━━━━━ RECORD EXCERPTS
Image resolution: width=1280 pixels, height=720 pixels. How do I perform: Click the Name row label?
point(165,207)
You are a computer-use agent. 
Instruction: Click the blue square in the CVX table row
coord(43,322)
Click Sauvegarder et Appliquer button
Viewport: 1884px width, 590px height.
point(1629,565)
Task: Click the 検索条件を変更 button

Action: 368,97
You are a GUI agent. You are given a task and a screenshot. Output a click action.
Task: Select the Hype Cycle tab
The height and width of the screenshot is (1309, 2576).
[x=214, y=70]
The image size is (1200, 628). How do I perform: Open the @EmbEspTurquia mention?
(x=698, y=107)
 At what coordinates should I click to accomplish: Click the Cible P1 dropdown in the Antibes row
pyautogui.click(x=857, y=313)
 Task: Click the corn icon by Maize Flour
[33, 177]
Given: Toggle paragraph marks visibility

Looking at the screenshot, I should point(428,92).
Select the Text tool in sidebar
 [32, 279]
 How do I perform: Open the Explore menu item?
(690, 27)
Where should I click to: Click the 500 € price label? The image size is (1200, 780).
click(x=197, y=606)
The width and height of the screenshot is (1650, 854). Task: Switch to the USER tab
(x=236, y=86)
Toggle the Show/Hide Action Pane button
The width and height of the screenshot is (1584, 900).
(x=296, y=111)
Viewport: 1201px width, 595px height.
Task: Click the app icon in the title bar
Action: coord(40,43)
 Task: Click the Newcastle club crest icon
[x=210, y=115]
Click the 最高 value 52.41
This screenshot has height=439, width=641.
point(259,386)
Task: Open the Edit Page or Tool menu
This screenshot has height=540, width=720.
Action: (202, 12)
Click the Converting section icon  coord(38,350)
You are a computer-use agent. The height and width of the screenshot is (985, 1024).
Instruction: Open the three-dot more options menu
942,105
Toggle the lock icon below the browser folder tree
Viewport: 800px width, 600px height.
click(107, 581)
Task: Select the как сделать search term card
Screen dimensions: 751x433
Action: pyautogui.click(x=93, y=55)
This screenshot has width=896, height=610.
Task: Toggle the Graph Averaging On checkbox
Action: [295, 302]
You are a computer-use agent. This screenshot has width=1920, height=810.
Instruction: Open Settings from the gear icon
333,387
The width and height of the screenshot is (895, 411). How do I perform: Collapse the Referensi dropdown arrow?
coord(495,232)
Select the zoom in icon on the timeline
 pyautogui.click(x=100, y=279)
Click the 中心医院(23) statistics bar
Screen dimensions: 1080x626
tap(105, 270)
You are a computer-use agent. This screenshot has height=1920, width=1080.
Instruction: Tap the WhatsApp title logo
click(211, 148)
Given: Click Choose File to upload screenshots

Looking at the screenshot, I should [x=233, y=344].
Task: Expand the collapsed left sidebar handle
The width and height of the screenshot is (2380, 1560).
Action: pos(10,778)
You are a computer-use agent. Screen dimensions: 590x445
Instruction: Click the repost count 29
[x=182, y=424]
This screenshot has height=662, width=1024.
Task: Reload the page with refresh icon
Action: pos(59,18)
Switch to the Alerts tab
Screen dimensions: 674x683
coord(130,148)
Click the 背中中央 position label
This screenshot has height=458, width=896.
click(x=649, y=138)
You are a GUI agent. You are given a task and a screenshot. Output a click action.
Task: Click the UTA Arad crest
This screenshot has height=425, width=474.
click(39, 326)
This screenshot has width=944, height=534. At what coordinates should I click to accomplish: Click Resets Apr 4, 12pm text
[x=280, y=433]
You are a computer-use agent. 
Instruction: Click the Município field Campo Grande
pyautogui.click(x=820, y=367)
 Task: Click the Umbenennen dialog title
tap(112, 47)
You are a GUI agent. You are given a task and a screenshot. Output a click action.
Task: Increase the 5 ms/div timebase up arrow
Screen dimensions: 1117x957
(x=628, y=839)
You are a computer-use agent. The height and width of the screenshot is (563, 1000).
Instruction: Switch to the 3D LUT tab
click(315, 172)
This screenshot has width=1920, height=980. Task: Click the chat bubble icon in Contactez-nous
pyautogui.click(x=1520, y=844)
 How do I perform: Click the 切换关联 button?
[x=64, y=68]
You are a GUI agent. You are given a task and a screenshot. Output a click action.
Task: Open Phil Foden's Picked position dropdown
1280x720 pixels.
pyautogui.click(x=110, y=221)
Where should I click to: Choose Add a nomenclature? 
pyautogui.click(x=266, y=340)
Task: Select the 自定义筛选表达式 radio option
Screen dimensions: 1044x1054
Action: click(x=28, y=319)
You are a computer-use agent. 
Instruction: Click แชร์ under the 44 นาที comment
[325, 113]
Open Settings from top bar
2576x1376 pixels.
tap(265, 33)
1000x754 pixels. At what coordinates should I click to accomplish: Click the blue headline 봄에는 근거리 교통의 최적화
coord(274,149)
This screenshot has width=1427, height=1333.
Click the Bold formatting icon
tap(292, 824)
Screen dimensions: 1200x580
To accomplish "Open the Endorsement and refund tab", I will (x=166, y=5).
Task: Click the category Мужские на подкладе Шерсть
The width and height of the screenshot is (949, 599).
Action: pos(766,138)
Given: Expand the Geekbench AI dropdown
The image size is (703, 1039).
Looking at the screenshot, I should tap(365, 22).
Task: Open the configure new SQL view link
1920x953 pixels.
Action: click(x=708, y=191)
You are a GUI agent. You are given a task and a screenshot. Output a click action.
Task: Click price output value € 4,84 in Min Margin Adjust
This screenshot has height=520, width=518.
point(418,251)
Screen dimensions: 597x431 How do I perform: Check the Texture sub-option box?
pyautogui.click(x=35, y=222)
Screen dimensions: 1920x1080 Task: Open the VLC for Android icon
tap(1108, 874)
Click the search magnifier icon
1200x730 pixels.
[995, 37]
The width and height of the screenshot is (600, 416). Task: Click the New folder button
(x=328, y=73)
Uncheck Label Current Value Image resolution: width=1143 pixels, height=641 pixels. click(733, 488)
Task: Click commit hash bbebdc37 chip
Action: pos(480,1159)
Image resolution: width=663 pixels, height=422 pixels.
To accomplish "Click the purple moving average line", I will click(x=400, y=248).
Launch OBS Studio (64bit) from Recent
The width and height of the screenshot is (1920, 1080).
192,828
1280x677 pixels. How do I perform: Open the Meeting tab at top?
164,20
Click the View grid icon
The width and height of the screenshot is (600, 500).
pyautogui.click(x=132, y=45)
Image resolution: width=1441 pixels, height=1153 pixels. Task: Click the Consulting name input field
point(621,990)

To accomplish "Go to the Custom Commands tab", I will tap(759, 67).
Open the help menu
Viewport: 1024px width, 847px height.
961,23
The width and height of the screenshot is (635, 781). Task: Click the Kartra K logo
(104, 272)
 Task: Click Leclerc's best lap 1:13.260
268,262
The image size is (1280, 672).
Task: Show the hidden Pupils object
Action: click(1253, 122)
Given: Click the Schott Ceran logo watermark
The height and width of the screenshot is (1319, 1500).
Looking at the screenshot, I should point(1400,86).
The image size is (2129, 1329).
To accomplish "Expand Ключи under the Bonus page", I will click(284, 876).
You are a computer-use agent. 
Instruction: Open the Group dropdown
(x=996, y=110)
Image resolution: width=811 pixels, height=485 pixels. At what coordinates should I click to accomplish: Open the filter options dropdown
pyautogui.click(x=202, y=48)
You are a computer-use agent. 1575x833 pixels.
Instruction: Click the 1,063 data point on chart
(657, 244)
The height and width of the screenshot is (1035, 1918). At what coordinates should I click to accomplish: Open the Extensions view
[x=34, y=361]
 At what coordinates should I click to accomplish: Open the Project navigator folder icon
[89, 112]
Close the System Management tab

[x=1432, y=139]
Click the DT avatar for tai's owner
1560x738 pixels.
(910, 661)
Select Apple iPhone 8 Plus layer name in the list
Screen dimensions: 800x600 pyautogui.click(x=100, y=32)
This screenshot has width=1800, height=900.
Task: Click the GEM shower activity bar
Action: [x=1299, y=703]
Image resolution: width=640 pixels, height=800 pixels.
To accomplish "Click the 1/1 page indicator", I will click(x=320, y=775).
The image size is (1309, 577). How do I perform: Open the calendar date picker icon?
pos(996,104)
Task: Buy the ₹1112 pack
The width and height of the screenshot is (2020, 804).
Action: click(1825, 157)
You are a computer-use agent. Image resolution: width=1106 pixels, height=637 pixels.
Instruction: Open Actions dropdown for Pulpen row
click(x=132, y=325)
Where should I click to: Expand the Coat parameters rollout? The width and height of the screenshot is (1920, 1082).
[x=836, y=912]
━━━━━━━━━━
GOAL OF THE EXERCISE:
Render the lines from the line with "Task: Open the Edit Page or Tool menu" to the line with "click(107, 581)", both included, as a Markdown table with the columns No. and Line. Number each line in order and leave out any blank lines.

WRITTEN REPLY:
| No. | Line |
|---|---|
| 1 | Task: Open the Edit Page or Tool menu |
| 2 | This screenshot has height=540, width=720. |
| 3 | Action: (202, 12) |
| 4 | Click the Converting section icon  coord(38,350) |
| 5 | You are a computer-use agent. The height and width of the screenshot is (985, 1024). |
| 6 | Instruction: Open the three-dot more options menu |
| 7 | 942,105 |
| 8 | Toggle the lock icon below the browser folder tree |
| 9 | Viewport: 800px width, 600px height. |
| 10 | click(107, 581) |